» **What to produce**: Write out all of the records, keeping each one exactly as written.

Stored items
───
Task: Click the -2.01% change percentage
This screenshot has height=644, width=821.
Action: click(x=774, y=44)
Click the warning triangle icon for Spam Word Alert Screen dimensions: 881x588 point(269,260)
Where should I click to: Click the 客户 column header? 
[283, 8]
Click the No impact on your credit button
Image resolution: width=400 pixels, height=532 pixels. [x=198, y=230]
───
» **Your response**:
Task: Click the -2.01% change percentage
This screenshot has height=644, width=821.
Action: click(x=774, y=44)
Click the warning triangle icon for Spam Word Alert Screen dimensions: 881x588 point(269,260)
Where should I click to: Click the 客户 column header? 
[283, 8]
Click the No impact on your credit button
Image resolution: width=400 pixels, height=532 pixels. [x=198, y=230]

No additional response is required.